*Requirement*.
An exact copy of every record below is what's needed here.

Recorded data:
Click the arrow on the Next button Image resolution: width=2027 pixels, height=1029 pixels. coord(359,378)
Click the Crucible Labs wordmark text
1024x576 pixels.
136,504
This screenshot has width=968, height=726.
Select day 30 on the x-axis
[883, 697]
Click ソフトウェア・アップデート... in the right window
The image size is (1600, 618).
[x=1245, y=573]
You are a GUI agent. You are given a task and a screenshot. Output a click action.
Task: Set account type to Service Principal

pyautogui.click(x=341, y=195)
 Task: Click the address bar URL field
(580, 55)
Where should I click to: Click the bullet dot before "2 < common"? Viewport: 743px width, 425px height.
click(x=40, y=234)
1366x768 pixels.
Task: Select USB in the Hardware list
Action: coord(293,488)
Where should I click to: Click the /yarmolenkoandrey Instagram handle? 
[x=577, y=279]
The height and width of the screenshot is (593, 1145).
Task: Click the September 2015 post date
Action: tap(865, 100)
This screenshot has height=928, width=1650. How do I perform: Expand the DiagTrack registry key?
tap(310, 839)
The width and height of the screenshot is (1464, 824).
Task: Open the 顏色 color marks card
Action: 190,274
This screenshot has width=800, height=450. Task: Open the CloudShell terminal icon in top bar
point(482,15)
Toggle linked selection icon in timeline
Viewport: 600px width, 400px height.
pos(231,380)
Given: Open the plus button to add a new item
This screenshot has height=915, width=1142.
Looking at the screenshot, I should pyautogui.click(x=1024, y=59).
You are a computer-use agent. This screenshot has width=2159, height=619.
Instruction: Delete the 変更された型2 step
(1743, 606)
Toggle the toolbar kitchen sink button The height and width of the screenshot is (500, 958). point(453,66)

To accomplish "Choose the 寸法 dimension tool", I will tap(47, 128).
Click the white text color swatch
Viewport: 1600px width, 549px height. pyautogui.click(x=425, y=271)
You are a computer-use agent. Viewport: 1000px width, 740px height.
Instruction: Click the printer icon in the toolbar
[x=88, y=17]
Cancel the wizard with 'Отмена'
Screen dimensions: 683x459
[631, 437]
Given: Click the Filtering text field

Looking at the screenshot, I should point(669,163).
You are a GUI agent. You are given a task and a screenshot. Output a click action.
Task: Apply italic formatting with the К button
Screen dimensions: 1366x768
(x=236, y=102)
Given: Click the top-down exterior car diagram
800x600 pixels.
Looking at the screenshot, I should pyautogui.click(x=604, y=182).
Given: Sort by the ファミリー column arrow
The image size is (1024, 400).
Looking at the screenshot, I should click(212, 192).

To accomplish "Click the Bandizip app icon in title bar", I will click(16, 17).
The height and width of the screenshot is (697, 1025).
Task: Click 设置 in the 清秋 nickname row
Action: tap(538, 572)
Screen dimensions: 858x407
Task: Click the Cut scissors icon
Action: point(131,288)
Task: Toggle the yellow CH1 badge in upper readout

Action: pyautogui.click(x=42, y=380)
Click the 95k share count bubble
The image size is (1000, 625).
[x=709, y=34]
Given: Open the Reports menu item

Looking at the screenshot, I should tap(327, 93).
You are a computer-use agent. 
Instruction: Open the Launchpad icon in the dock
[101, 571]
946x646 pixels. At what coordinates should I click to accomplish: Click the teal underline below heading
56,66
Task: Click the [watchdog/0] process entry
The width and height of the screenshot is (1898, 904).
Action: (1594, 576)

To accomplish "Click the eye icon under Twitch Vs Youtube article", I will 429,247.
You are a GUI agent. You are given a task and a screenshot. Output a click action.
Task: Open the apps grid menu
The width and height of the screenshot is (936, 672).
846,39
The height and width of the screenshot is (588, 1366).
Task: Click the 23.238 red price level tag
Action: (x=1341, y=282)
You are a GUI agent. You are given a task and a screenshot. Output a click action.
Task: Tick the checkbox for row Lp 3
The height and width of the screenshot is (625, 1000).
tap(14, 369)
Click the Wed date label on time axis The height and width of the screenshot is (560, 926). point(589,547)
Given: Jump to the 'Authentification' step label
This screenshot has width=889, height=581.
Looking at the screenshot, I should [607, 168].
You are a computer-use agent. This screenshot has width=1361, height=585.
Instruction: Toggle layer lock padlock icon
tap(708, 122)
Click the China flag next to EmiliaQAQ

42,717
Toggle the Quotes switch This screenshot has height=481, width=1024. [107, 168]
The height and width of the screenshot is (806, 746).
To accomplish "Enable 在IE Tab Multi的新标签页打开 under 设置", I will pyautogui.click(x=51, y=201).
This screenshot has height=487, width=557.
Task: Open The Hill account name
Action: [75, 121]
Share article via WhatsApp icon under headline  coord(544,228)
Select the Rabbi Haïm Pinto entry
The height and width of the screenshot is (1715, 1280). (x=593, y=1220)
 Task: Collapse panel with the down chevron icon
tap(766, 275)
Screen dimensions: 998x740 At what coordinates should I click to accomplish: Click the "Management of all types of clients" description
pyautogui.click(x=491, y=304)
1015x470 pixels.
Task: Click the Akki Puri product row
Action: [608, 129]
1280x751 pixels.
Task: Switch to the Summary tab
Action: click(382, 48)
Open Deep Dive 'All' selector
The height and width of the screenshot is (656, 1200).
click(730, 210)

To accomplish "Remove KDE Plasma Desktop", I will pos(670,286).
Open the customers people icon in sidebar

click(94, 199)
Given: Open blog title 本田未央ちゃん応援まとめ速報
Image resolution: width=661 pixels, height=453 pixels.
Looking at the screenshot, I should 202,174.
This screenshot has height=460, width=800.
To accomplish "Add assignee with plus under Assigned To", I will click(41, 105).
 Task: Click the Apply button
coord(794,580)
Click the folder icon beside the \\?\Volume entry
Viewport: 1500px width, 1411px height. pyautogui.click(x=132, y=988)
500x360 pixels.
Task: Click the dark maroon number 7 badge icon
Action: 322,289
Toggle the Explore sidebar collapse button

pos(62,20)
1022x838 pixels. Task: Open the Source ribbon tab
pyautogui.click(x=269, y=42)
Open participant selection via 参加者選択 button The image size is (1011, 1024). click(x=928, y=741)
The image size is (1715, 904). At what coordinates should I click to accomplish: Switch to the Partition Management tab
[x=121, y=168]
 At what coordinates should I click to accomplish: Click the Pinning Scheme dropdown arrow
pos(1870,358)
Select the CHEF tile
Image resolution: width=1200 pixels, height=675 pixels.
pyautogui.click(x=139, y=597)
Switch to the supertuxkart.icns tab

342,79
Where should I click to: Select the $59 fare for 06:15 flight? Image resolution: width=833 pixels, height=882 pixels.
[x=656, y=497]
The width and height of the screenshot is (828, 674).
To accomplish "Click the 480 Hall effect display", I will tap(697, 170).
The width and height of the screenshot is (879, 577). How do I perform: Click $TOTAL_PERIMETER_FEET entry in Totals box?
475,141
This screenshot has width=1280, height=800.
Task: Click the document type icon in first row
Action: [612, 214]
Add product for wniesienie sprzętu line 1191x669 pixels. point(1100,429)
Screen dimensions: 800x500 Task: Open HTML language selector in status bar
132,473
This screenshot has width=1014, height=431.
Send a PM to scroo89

*Exercise output*.
Click the arrow on the Next button Image resolution: width=2027 pixels, height=1029 pixels. coord(359,378)
Click the Crucible Labs wordmark text
1024x576 pixels.
136,504
This screenshot has width=968, height=726.
Select day 30 on the x-axis
[883, 697]
Click ソフトウェア・アップデート... in the right window
The image size is (1600, 618).
[x=1245, y=573]
You are a GUI agent. You are given a task and a screenshot. Output a click action.
Task: Set account type to Service Principal

pyautogui.click(x=341, y=195)
 Task: Click the address bar URL field
(580, 55)
Where should I click to: Click the bullet dot before "2 < common"? Viewport: 743px width, 425px height.
click(x=40, y=234)
1366x768 pixels.
Task: Select USB in the Hardware list
Action: coord(293,488)
Where should I click to: Click the /yarmolenkoandrey Instagram handle? 
[x=577, y=279]
The height and width of the screenshot is (593, 1145).
Task: Click the September 2015 post date
Action: tap(865, 100)
This screenshot has height=928, width=1650. How do I perform: Expand the DiagTrack registry key?
tap(310, 839)
The width and height of the screenshot is (1464, 824).
Task: Open the 顏色 color marks card
Action: 190,274
This screenshot has width=800, height=450. Task: Open the CloudShell terminal icon in top bar
point(482,15)
Toggle linked selection icon in timeline
Viewport: 600px width, 400px height.
pos(231,380)
Given: Open the plus button to add a new item
This screenshot has height=915, width=1142.
Looking at the screenshot, I should pyautogui.click(x=1024, y=59).
You are a computer-use agent. This screenshot has width=2159, height=619.
Instruction: Delete the 変更された型2 step
(1743, 606)
Toggle the toolbar kitchen sink button The height and width of the screenshot is (500, 958). point(453,66)

To accomplish "Choose the 寸法 dimension tool", I will tap(47, 128).
Click the white text color swatch
Viewport: 1600px width, 549px height. pyautogui.click(x=425, y=271)
You are a computer-use agent. Viewport: 1000px width, 740px height.
Instruction: Click the printer icon in the toolbar
[x=88, y=17]
Cancel the wizard with 'Отмена'
Screen dimensions: 683x459
[631, 437]
Given: Click the Filtering text field

Looking at the screenshot, I should point(669,163).
You are a GUI agent. You are given a task and a screenshot. Output a click action.
Task: Apply italic formatting with the К button
Screen dimensions: 1366x768
(x=236, y=102)
Given: Click the top-down exterior car diagram
800x600 pixels.
Looking at the screenshot, I should pyautogui.click(x=604, y=182).
Given: Sort by the ファミリー column arrow
The image size is (1024, 400).
Looking at the screenshot, I should click(212, 192).

To accomplish "Click the Bandizip app icon in title bar", I will click(16, 17).
The height and width of the screenshot is (697, 1025).
Task: Click 设置 in the 清秋 nickname row
Action: tap(538, 572)
Screen dimensions: 858x407
Task: Click the Cut scissors icon
Action: point(131,288)
Task: Toggle the yellow CH1 badge in upper readout

Action: pyautogui.click(x=42, y=380)
Click the 95k share count bubble
The image size is (1000, 625).
[x=709, y=34]
Given: Open the Reports menu item

Looking at the screenshot, I should tap(327, 93).
You are a computer-use agent. 
Instruction: Open the Launchpad icon in the dock
[101, 571]
946x646 pixels. At what coordinates should I click to accomplish: Click the teal underline below heading
56,66
Task: Click the [watchdog/0] process entry
The width and height of the screenshot is (1898, 904).
Action: (1594, 576)

To accomplish "Click the eye icon under Twitch Vs Youtube article", I will 429,247.
You are a GUI agent. You are given a task and a screenshot. Output a click action.
Task: Open the apps grid menu
The width and height of the screenshot is (936, 672).
846,39
The height and width of the screenshot is (588, 1366).
Task: Click the 23.238 red price level tag
Action: (x=1341, y=282)
You are a GUI agent. You are given a task and a screenshot. Output a click action.
Task: Tick the checkbox for row Lp 3
The height and width of the screenshot is (625, 1000).
tap(14, 369)
Click the Wed date label on time axis The height and width of the screenshot is (560, 926). point(589,547)
Given: Jump to the 'Authentification' step label
This screenshot has width=889, height=581.
Looking at the screenshot, I should [607, 168].
You are a computer-use agent. This screenshot has width=1361, height=585.
Instruction: Toggle layer lock padlock icon
tap(708, 122)
Click the China flag next to EmiliaQAQ

42,717
Toggle the Quotes switch This screenshot has height=481, width=1024. [107, 168]
The height and width of the screenshot is (806, 746).
To accomplish "Enable 在IE Tab Multi的新标签页打开 under 设置", I will pyautogui.click(x=51, y=201).
This screenshot has height=487, width=557.
Task: Open The Hill account name
Action: [75, 121]
Share article via WhatsApp icon under headline  coord(544,228)
Select the Rabbi Haïm Pinto entry
The height and width of the screenshot is (1715, 1280). (x=593, y=1220)
 Task: Collapse panel with the down chevron icon
tap(766, 275)
Screen dimensions: 998x740 At what coordinates should I click to accomplish: Click the "Management of all types of clients" description
pyautogui.click(x=491, y=304)
1015x470 pixels.
Task: Click the Akki Puri product row
Action: [608, 129]
1280x751 pixels.
Task: Switch to the Summary tab
Action: click(382, 48)
Open Deep Dive 'All' selector
The height and width of the screenshot is (656, 1200).
click(730, 210)

To accomplish "Remove KDE Plasma Desktop", I will pos(670,286).
Open the customers people icon in sidebar

click(94, 199)
Given: Open blog title 本田未央ちゃん応援まとめ速報
Image resolution: width=661 pixels, height=453 pixels.
Looking at the screenshot, I should 202,174.
This screenshot has height=460, width=800.
To accomplish "Add assignee with plus under Assigned To", I will click(41, 105).
 Task: Click the Apply button
coord(794,580)
Click the folder icon beside the \\?\Volume entry
Viewport: 1500px width, 1411px height. pyautogui.click(x=132, y=988)
500x360 pixels.
Task: Click the dark maroon number 7 badge icon
Action: 322,289
Toggle the Explore sidebar collapse button

pos(62,20)
1022x838 pixels. Task: Open the Source ribbon tab
pyautogui.click(x=269, y=42)
Open participant selection via 参加者選択 button The image size is (1011, 1024). click(x=928, y=741)
The image size is (1715, 904). At what coordinates should I click to accomplish: Switch to the Partition Management tab
[x=121, y=168]
 At what coordinates should I click to accomplish: Click the Pinning Scheme dropdown arrow
pos(1870,358)
Select the CHEF tile
Image resolution: width=1200 pixels, height=675 pixels.
pyautogui.click(x=139, y=597)
Switch to the supertuxkart.icns tab

342,79
Where should I click to: Select the $59 fare for 06:15 flight? Image resolution: width=833 pixels, height=882 pixels.
[x=656, y=497]
The width and height of the screenshot is (828, 674).
To accomplish "Click the 480 Hall effect display", I will tap(697, 170).
The width and height of the screenshot is (879, 577). How do I perform: Click $TOTAL_PERIMETER_FEET entry in Totals box?
475,141
This screenshot has width=1280, height=800.
Task: Click the document type icon in first row
Action: [612, 214]
Add product for wniesienie sprzętu line 1191x669 pixels. point(1100,429)
Screen dimensions: 800x500 Task: Open HTML language selector in status bar
132,473
This screenshot has width=1014, height=431.
Send a PM to scroo89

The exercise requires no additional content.